◆ Written exercise
Write each line of the items below as one string in a JSON list, leaving out any blank lines.

::: Dataset

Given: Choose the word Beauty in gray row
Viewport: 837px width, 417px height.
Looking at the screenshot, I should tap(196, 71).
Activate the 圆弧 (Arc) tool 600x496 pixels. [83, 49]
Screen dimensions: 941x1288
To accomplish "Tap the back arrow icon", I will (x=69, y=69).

::::::

◆ The result
[
  "Given: Choose the word Beauty in gray row",
  "Viewport: 837px width, 417px height.",
  "Looking at the screenshot, I should tap(196, 71).",
  "Activate the 圆弧 (Arc) tool 600x496 pixels. [83, 49]",
  "Screen dimensions: 941x1288",
  "To accomplish \"Tap the back arrow icon\", I will (x=69, y=69)."
]